TASK REQUIREMENTS: Wherever the line that contains "Task: Select the Flight + Hotel combined icon" falls, repeat it and the lines after it exactly until the records end, without any pictures.

SUPPLIED RECORDS:
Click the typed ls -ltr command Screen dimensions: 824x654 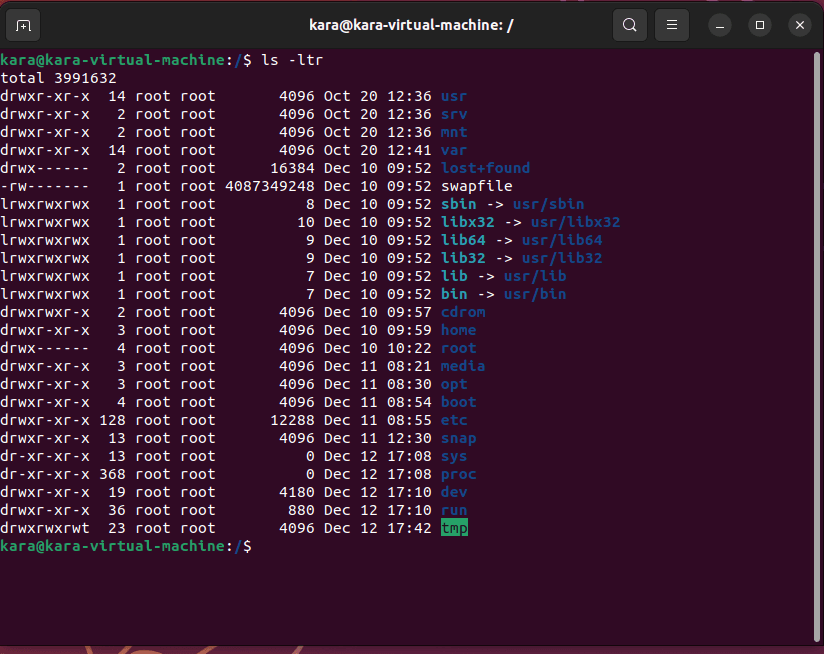(x=292, y=60)
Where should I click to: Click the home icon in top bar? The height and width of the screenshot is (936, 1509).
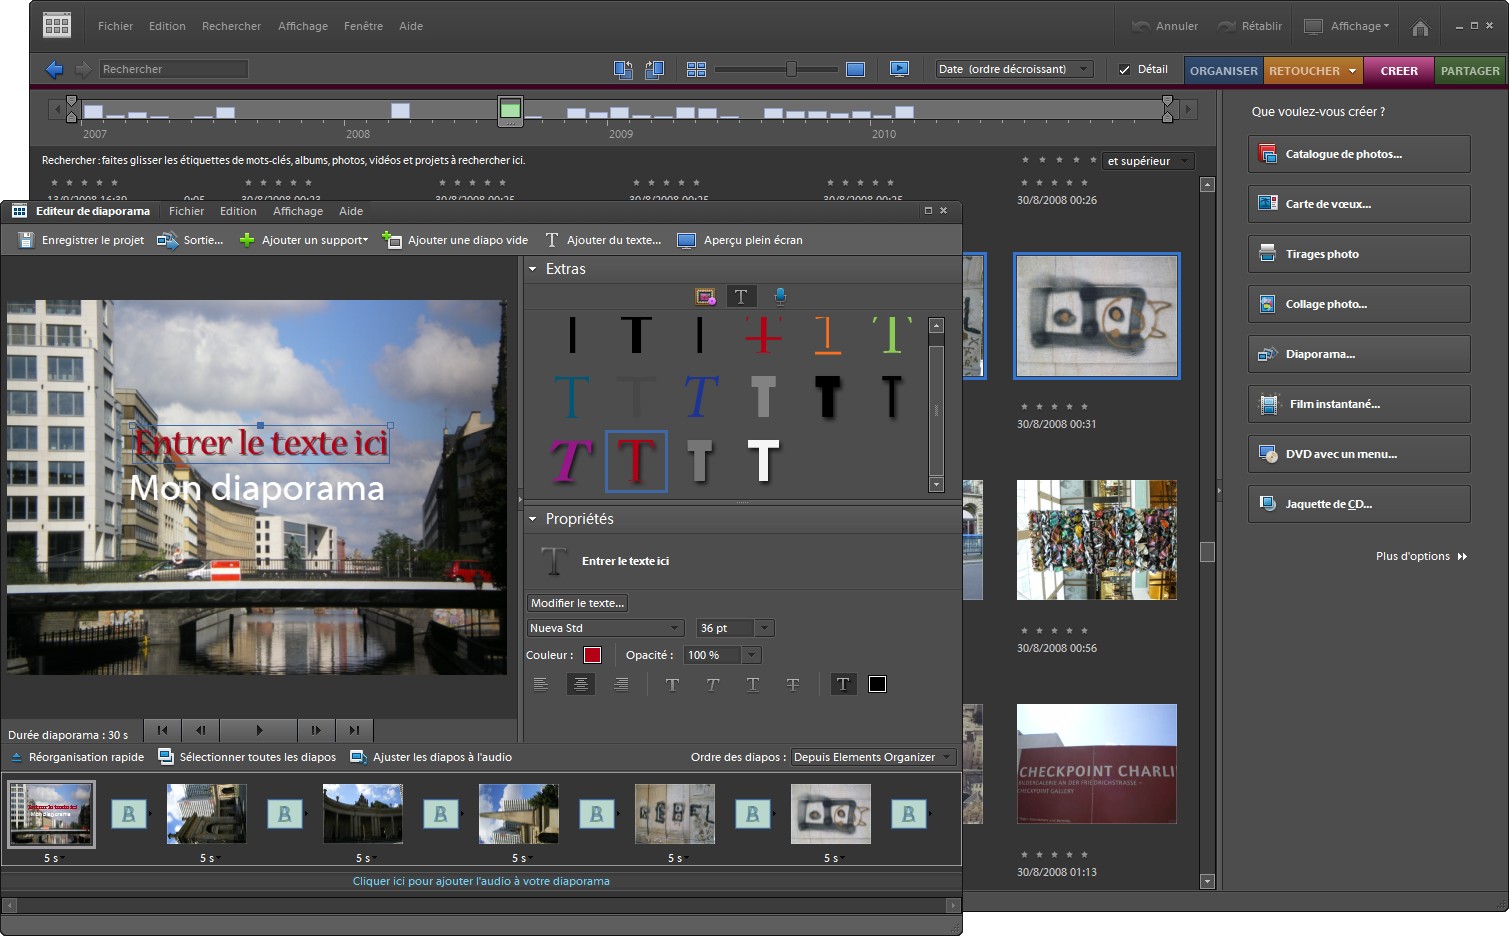1420,27
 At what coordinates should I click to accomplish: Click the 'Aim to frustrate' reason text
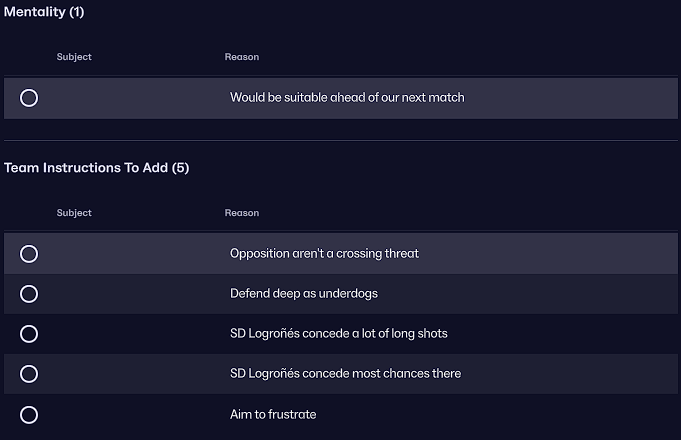273,414
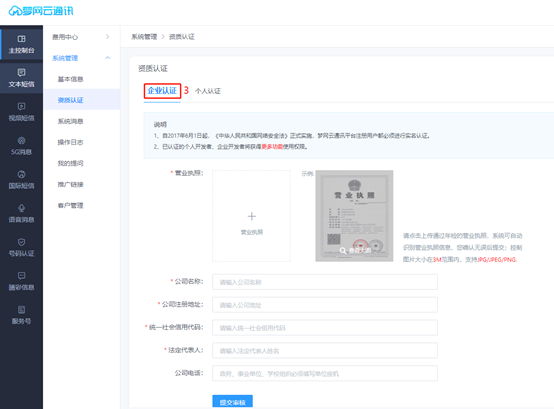This screenshot has height=409, width=554.
Task: Click the 营业执照 upload plus box
Action: [251, 216]
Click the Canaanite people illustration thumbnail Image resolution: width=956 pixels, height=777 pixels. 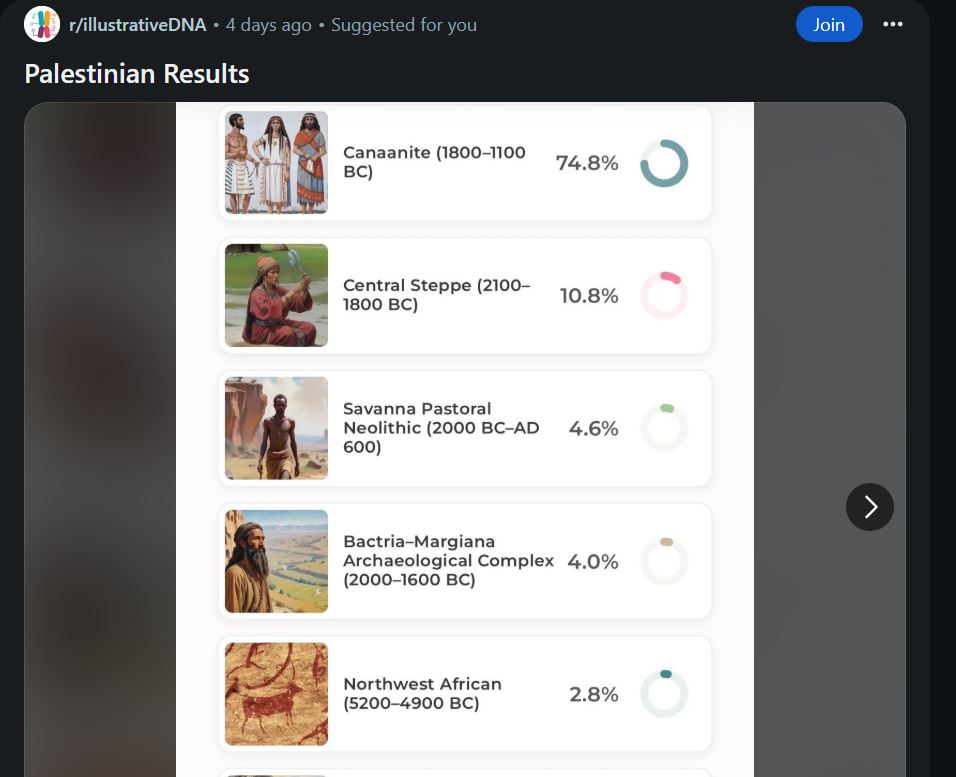click(x=276, y=162)
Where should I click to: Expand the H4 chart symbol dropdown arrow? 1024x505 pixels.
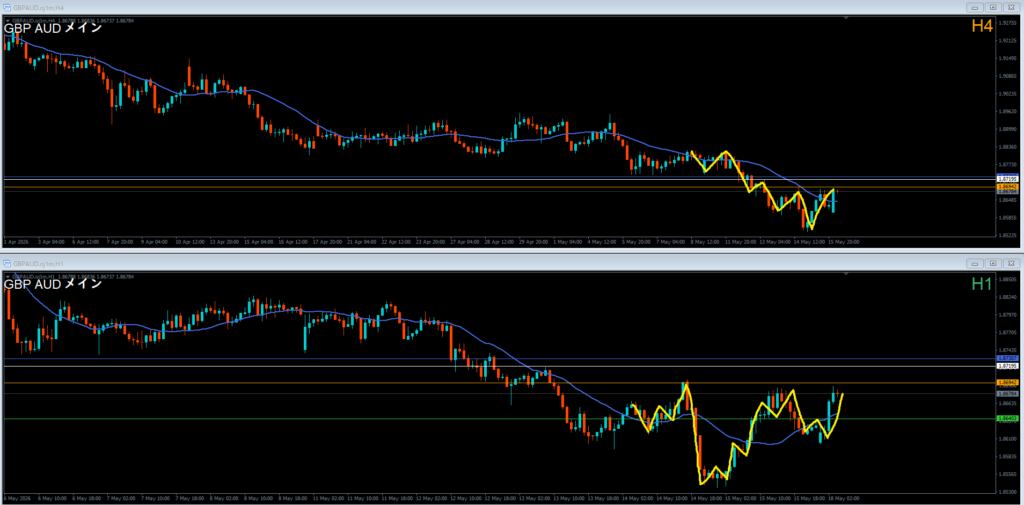[7, 20]
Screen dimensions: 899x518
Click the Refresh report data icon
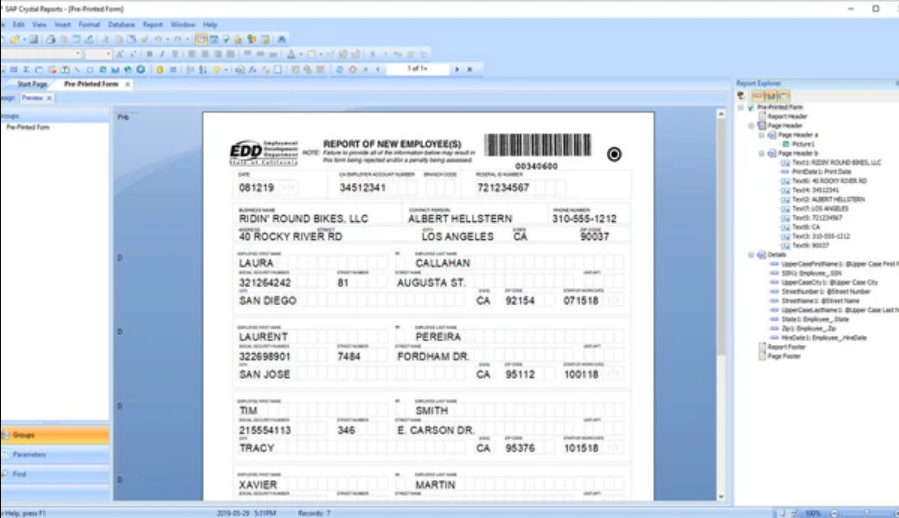338,70
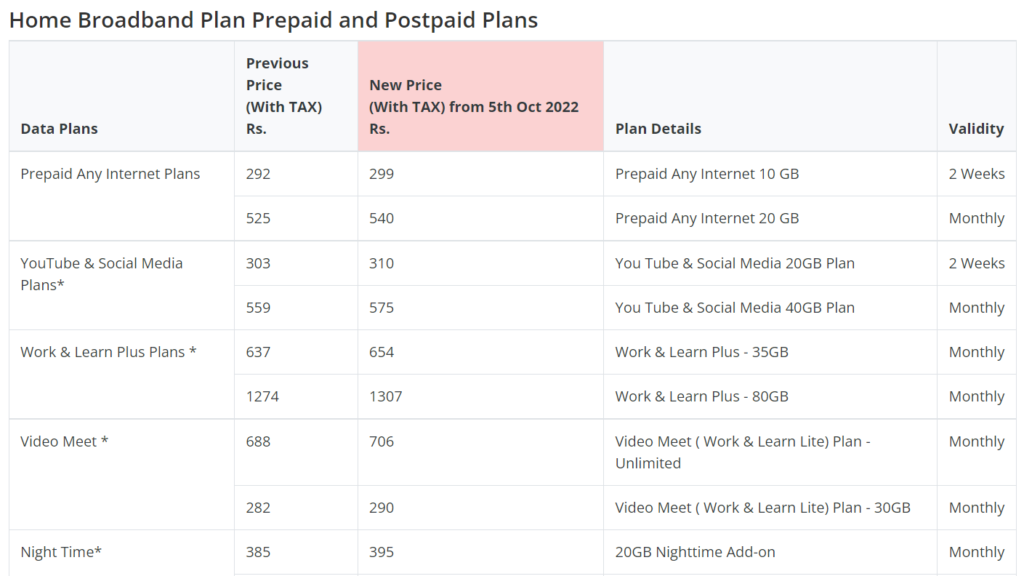Click the Night Time category cell
The image size is (1024, 576).
(121, 552)
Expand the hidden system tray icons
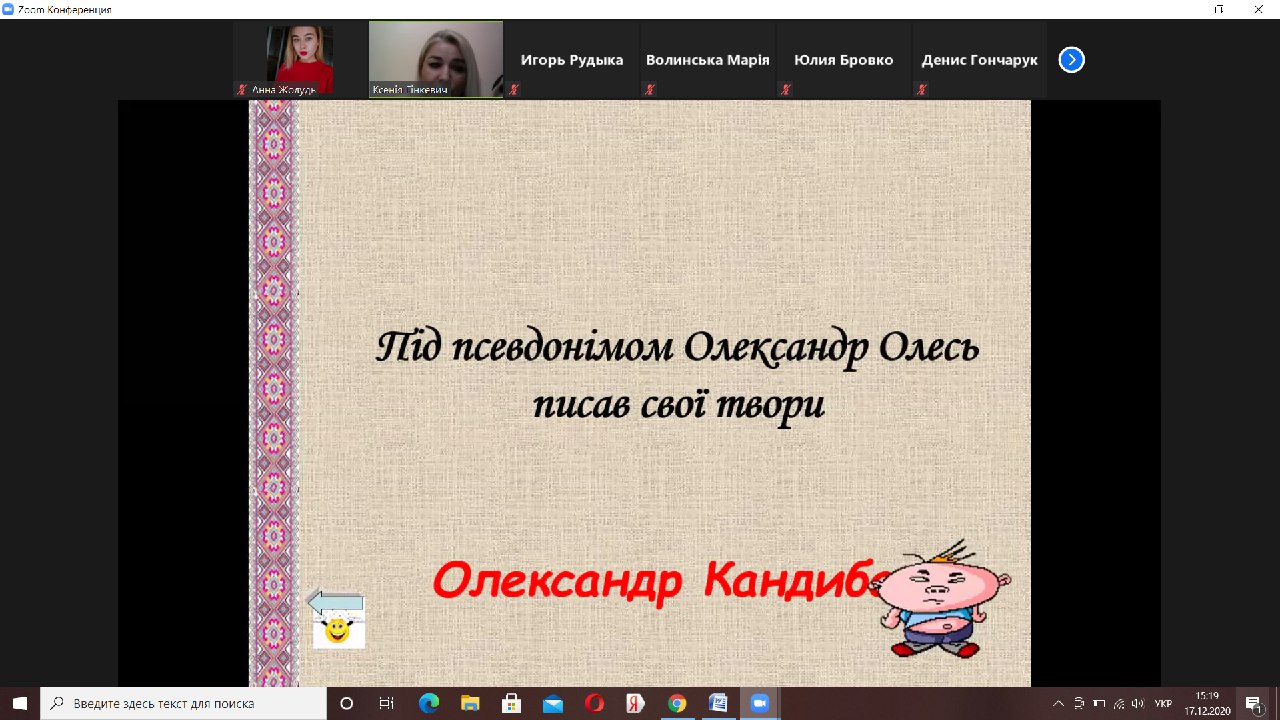The width and height of the screenshot is (1280, 720). coord(1059,703)
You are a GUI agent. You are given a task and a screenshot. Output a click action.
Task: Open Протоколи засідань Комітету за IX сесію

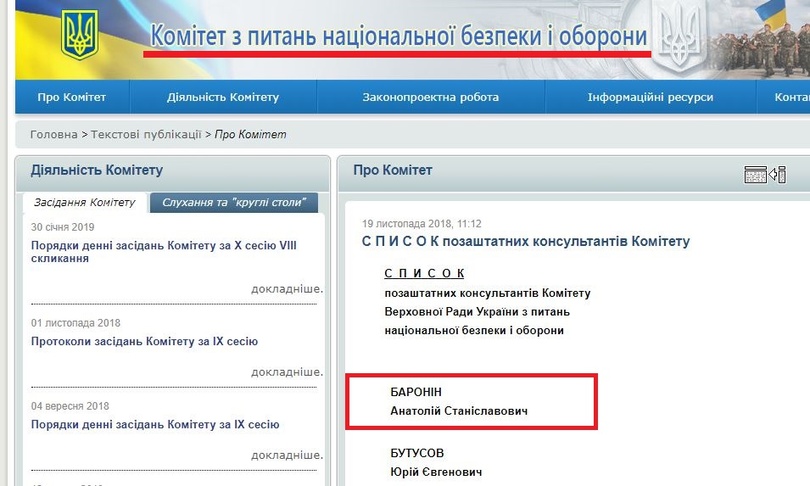pyautogui.click(x=145, y=342)

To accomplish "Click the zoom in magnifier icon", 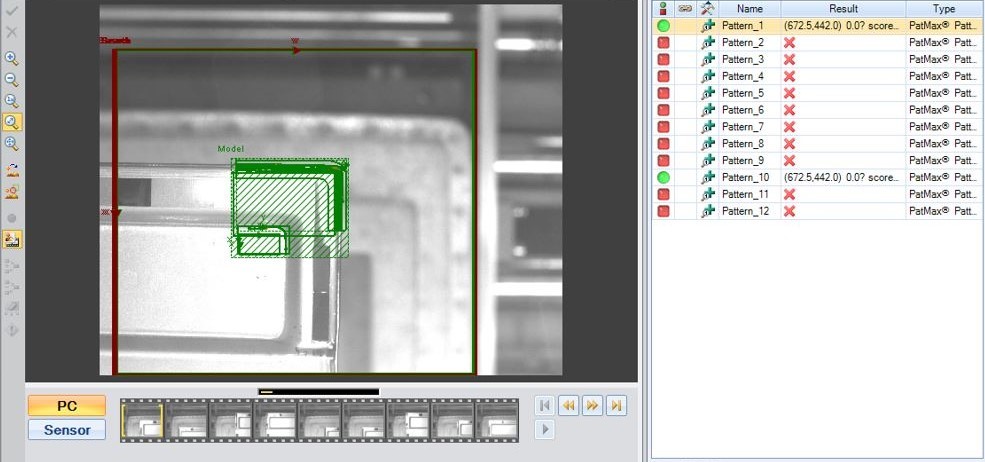I will click(x=12, y=58).
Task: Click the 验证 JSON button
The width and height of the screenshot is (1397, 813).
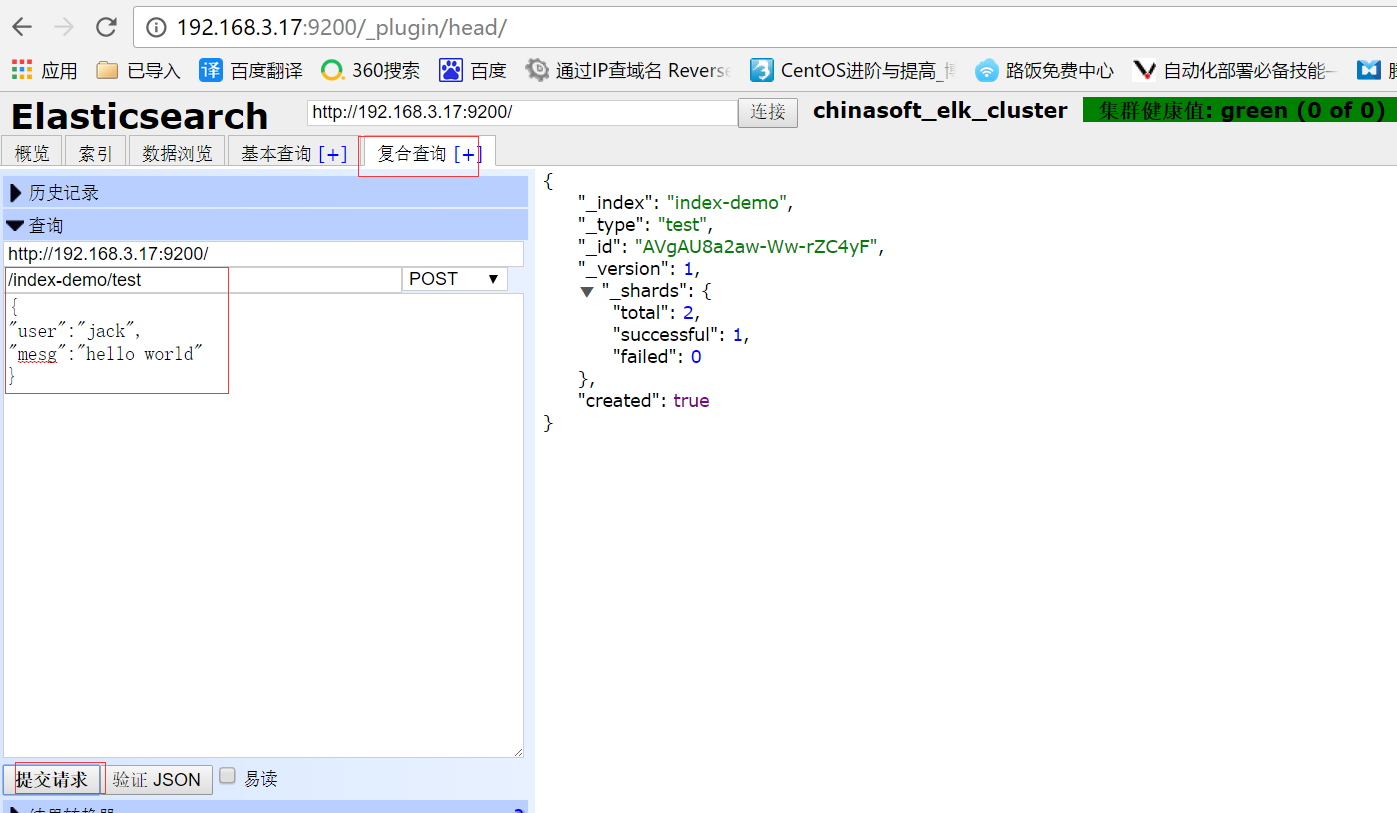Action: (157, 779)
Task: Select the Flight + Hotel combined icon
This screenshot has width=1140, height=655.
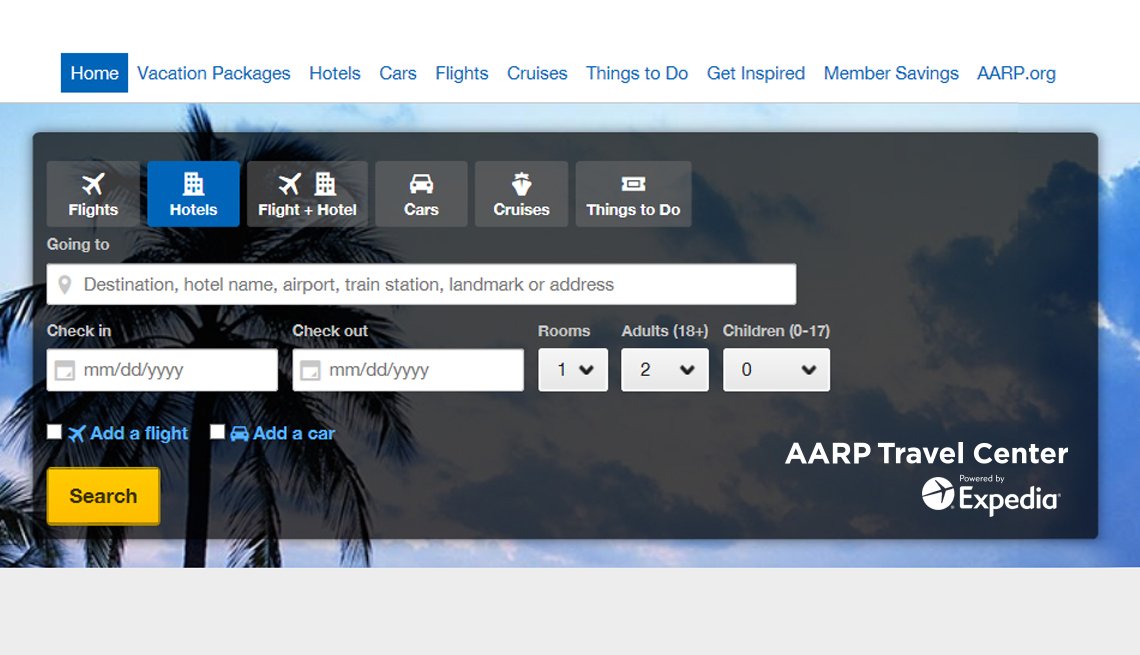Action: (307, 183)
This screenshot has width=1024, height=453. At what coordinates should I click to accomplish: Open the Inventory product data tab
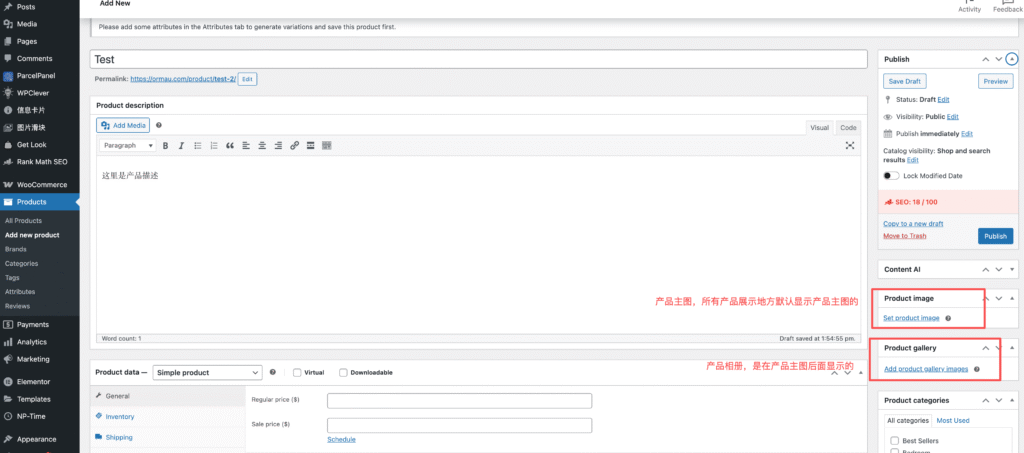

ANSWER SECTION:
Task: Select the Flight + Hotel combined icon
This screenshot has width=1140, height=655.
Action: (307, 183)
This screenshot has width=1024, height=453. At what coordinates should I click to accomplish: Open the Inventory product data tab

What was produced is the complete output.